É o livro que estou agora a ler ao meu filho. E das páginas amarelas com a capa a descolar-se (o livro já pertencera a outra criança antes de mim, e ela escrevera-lhe na contracapa ser ele pertença do "clube da arma secreta". A minha mãe tinha-mo comprado numa loja de livros usados que se vendiam num átrio ali para os lados do Saldanha, expostos no chão. Pelo menos é assim que me lembro), dessas páginas chega-me inteirinha uma ideia certa de mim no mundo, que agora seduz o meu filho e o recoloca no mundo da aventura, o mundo verdadeiro para qualquer criança habitar.
Passa-se por certos comportamentos datados (não me tinha apercebido então que, das quatro crianças, era às meninas que cabia preparar os piqueniques e as camas, e aos meninos era esperado que fizessem as acções que exigissem mais força física ou destreza manual!). Uma pena, mas Blyton não fugiu totalmente ao estereótipo. Salve-se o facto de ela não fazer distinções ao nível das soluções encontradas e da resolução de enigmas, na inteligência entre rapazes e raparigas.
O resto é toda uma linguagem certa e rigorosa para transportar para a história, sempre bem contada, simples, com capítulos curtos e fazer crescer o suspense.
Penso na linguagem e nos mundos que essa linguagem abre. Não conheço bons alunos que não sejam bons na posse de uma linguagem. Os vigaristas também. Possuir uma linguagem, torná-la aceitável e impô-la como modelo, é uma forma de fazer mundos.
Em cada género de expressão oral e escrita abre-se a existência real a uma existência possível, se verosímil for a ideia potenciada pela linguagem, se apresentar o desconhecido a partir de um anseio conhecido. A criança não quer, e ao mesmo tempo quer, perder-se num vale e afastar-se temporariamente do conhecido e do familiar. O adulto não quer e ao mesmo tempo quer acreditar que o discurso em política o possa fazer acreditar que dele se espera uma aventura: a do respeito pelo indivíduo no espaço dos direitos e dos deveres sociais.

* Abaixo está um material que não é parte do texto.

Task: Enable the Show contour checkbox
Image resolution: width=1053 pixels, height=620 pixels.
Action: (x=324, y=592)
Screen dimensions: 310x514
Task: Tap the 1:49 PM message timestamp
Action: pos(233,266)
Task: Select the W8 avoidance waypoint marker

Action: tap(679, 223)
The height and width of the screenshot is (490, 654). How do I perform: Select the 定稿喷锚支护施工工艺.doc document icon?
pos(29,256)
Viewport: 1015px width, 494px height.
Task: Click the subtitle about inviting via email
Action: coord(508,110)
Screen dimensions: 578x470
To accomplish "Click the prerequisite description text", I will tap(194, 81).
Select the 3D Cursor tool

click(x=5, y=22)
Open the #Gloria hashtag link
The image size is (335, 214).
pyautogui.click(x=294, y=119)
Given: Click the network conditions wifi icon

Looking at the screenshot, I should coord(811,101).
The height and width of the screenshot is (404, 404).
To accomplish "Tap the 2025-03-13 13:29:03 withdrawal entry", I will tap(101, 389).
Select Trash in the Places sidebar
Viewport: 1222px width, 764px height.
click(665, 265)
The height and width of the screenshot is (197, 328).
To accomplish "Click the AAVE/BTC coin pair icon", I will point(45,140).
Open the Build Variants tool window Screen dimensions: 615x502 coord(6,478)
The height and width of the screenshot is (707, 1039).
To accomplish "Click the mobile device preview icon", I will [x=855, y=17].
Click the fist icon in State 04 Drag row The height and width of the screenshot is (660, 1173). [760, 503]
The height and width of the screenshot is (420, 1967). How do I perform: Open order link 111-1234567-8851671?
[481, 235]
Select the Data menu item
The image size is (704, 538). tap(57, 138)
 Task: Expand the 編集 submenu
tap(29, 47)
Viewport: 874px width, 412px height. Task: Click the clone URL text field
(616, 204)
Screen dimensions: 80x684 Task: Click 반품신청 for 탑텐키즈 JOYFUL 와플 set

Esperam ouvir isso de quem? Ou só esperam fórmulas de ganhar um dinheirinho extra com a credulidade alheia para prosseguirem com os seus projectos de projectos políticos?
Também se pode pensar nos cidadãos a serem perseguidos por políticos escroques enquanto procuram o tesouro da repartição do poder em democracia. Uma trágico-comédia.